Ching Ping Wong, and Rongwei Zhang from the School of Materials Science and Engineering at Georgia Tech have developed an approach to prepare highly conductive polymer composites that involves in situ reduction of silver carboxylate on the surface of silver flakes by a flexible epoxy (diglycidyl ether of polypropylene glycol - DGEPG) to form highly reactive surface nano/submicron-sized particles; the in situ formed nano/submicron-sized particles facilitate the sintering between silver flakes during curing.
Sintering enables the formation of metallurgical joints and reduces or even eliminates the contact resistance among the conductive fillers, leading to highly conductive polymer composites. The reduction of silver flakes by DGEPG removed the surface lubricant and allowed the metallurgical joints and direct metal–metal contacts between the conductive fillers. This reduced or even eliminated the contact resistance effectively, enabling the preparation of flexible highly conductive polymer composites at a low temperature.

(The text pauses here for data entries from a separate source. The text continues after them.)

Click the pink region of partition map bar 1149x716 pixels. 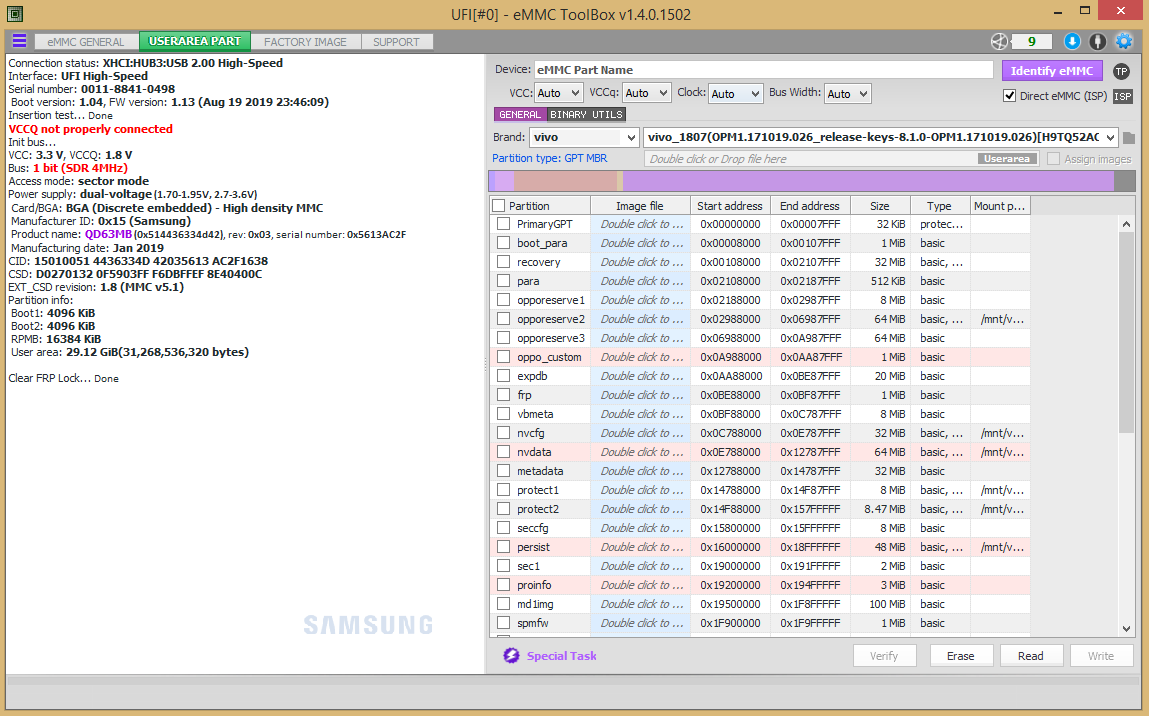click(x=565, y=181)
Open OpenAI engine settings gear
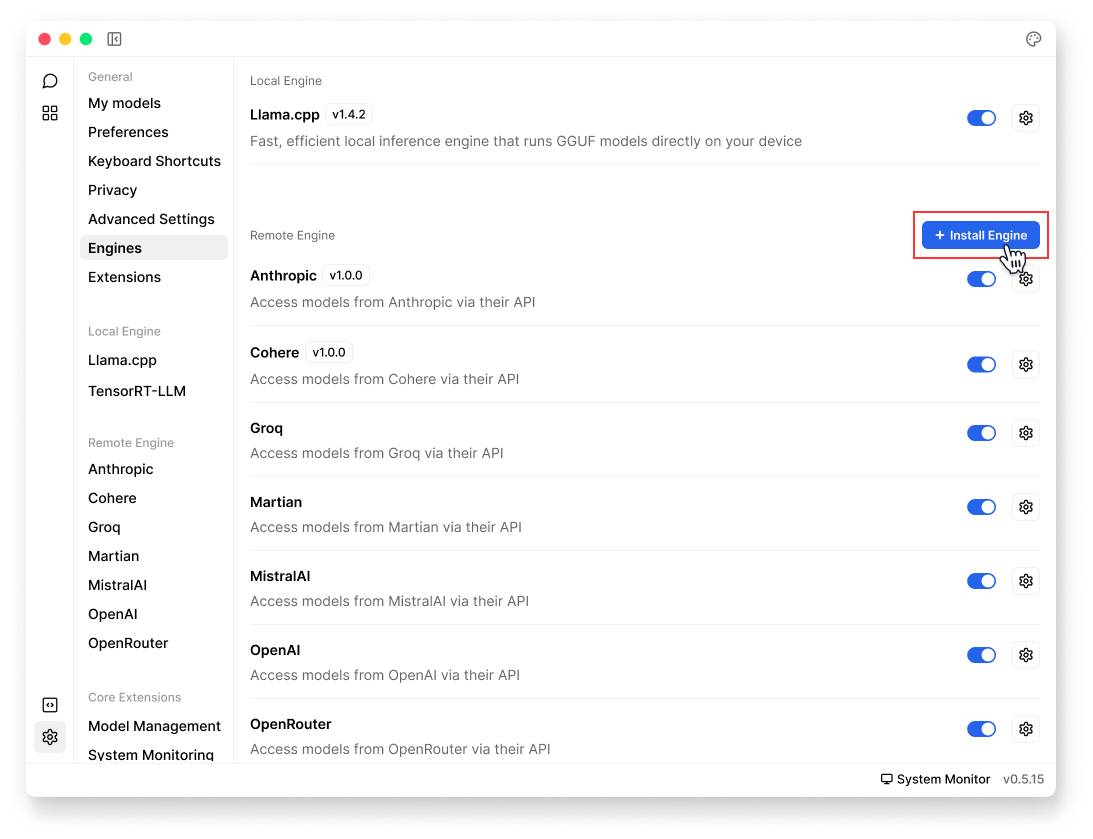The image size is (1093, 839). [x=1025, y=655]
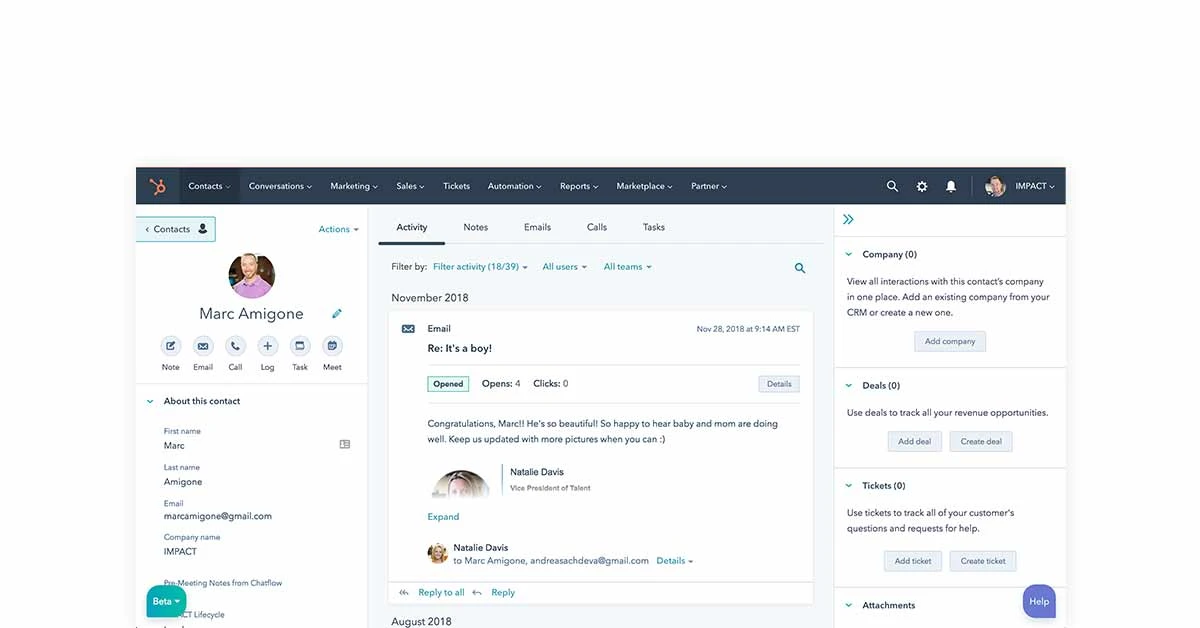1200x628 pixels.
Task: Open the Marketing menu in navigation
Action: pos(354,186)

- The developed approach offers many advantages such as reduced materials cost
- Low processing temperature
- Compatible with low cost, flexible substrates such as paper and PET
- Simple processing
- Low viscosity of the formulated paste and low-cost jet dispensing technologies;
- Tunable mechanical properties
- Flexibility and high electrical conductivity.
This invention would be useful in the production of tightly assembled electronic packages, where electrical connections are required in three axes, such as cameras; electrical connections where the assembly is required to flex during its normal use, such as folding cell phones; and electrical connections between sub-assemblies to replace wire harnesses, which are heavier and bulkier, such as in batteries, cars, rockets and satellites.
The preparation of novel flexible highly conductive interconnect materials at relatively low temperatures (preferably 150°C or below) is essential for the future of low-cost flexible electronics. The popularity of flexible circuits and building electronic devices on flexible substrates requires the interconnect materials to be mechanically compliant and highly conductive. Low processing temperatures of the interconnect materials are also required to enable the wide use of low cost, flexible substrates such as paper and polyethylene terephthalate (PET).